This story appears in the July 2019 issue of National Geographic magazine.
A few years ago Ricardo Braz was scrolling through Instagram when he spotted a picture of a tiny island made of salt in the Dead Sea. He added it to his bucket list. In December the 24-year-old freelance photographer traveled to Israel, borrowed a drone, and set off in search of the island.
T minus one day
Heading to the sea: Braz spent a week exploring the desert of Jordan, the ruins of Petra, and the Red Sea during a photography workshop. Then he and friends Vilma Öhrman and Guy Davies rented a car and headed to the border with Israel. The three waited hours for a military drill to finish before they could cross. From there, a shuttle dropped them in Jerusalem, and the next morning they headed off in another rental car for the Dead Sea and a small resort area called Ein Bokek.
T minus zero days
Essential packing list: The Dead Sea is nearly 10 times as salty as average ocean water.
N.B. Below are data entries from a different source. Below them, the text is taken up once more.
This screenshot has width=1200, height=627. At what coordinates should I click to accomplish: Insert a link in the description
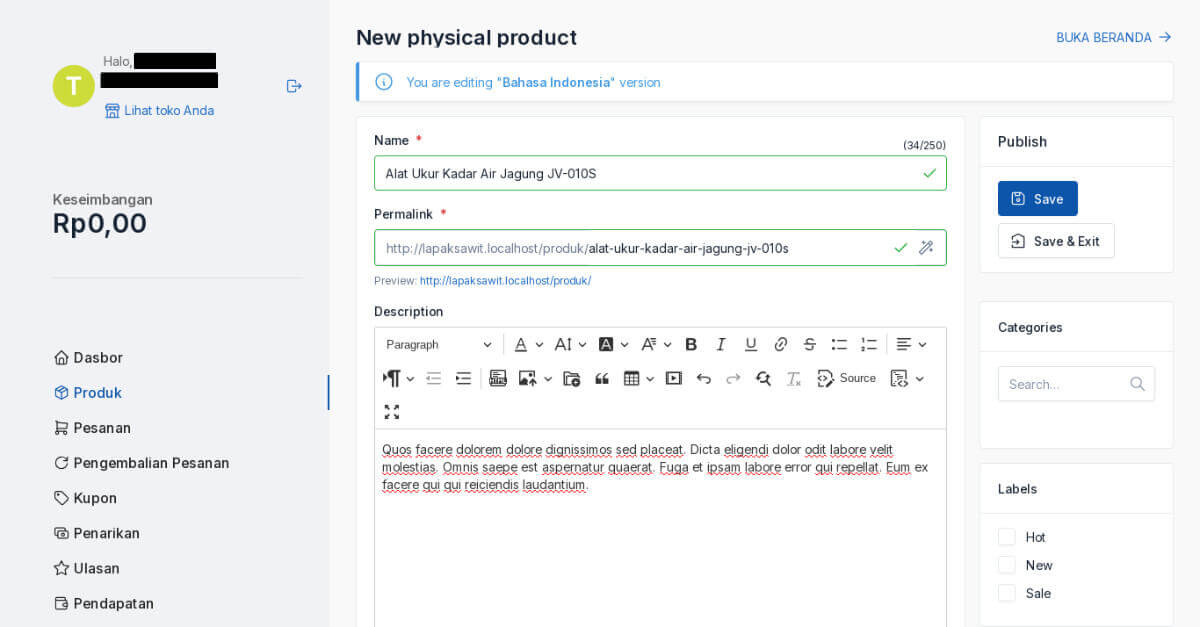(x=781, y=344)
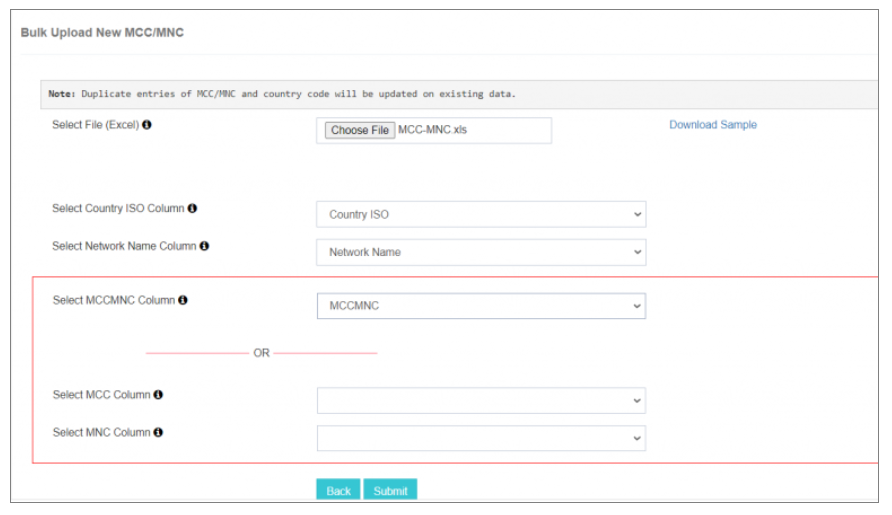Click the Select MCCMNC Column label

pos(113,300)
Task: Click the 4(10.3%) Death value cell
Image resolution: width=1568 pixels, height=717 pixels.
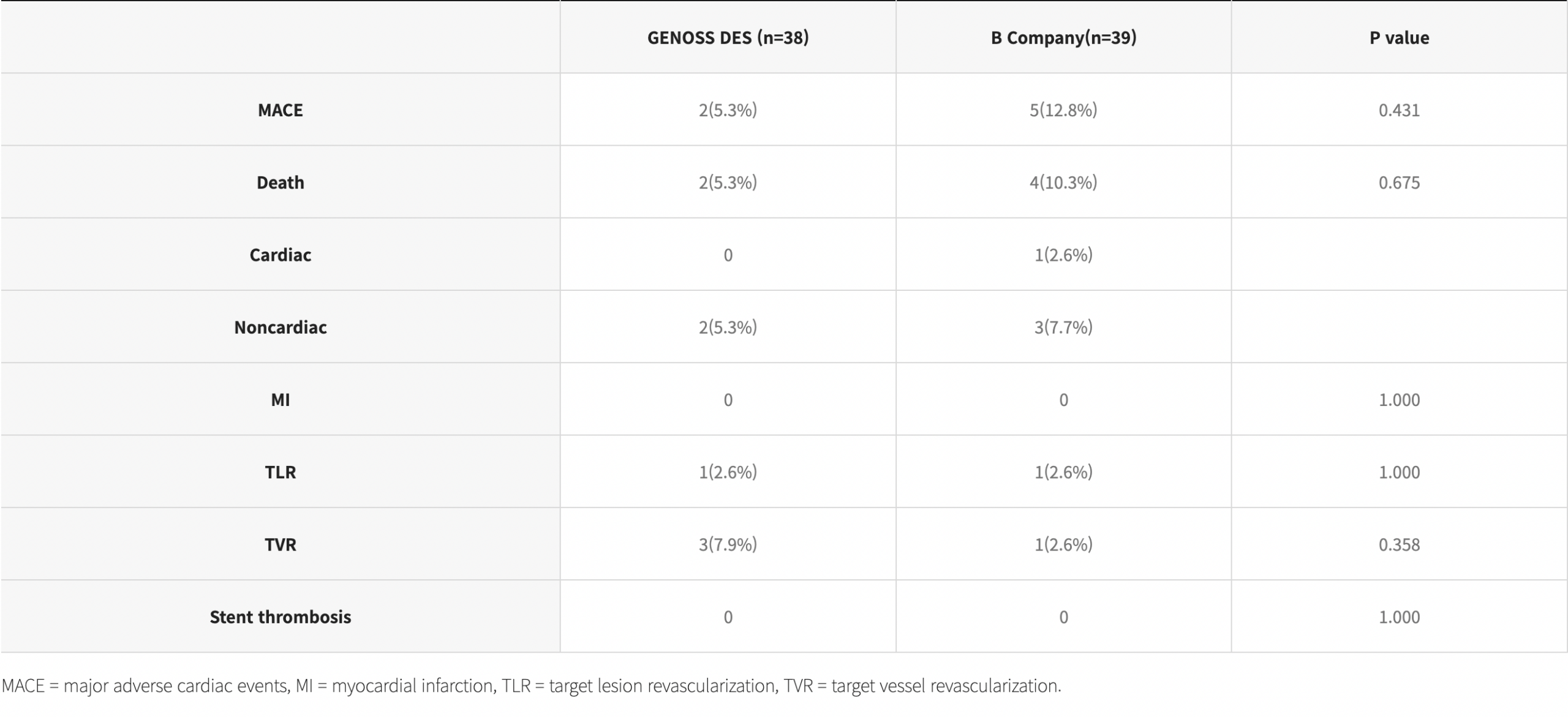Action: coord(1063,182)
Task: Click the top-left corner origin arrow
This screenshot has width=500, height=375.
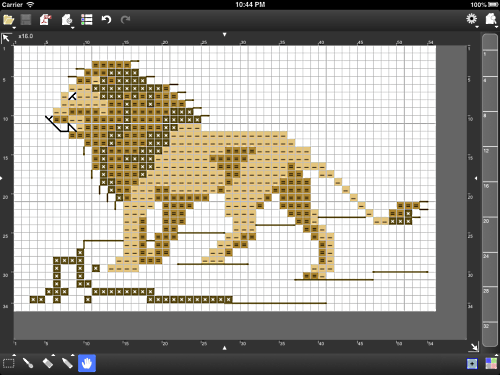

Swimming in the sea and exploring the other attractions around it require a unique set of supplies—including some that Braz wished he had thought to bring.
- Swimming goggles
- Extra wate
- A towel
- A drone or contact for drone rental
- Compact down jacket for cold desert nights
- A wide-angle lens
- Hiking boots
T minus zero hours
Ready for launch: “We tried to take pictures of the island from a distance, but it wasn’t even worth it,” says Braz. After a test flight with the drone, the group drew straws to decide who would stay to operate it (Davies) while the others swam to the island. During the 15-minute swim, salt water stung the eyes and dried the mouths of Braz and Öhrman. Neither had brought goggles or a bottle of water. On the island, they basked in the sun while the drone flew overhead, snapping photos.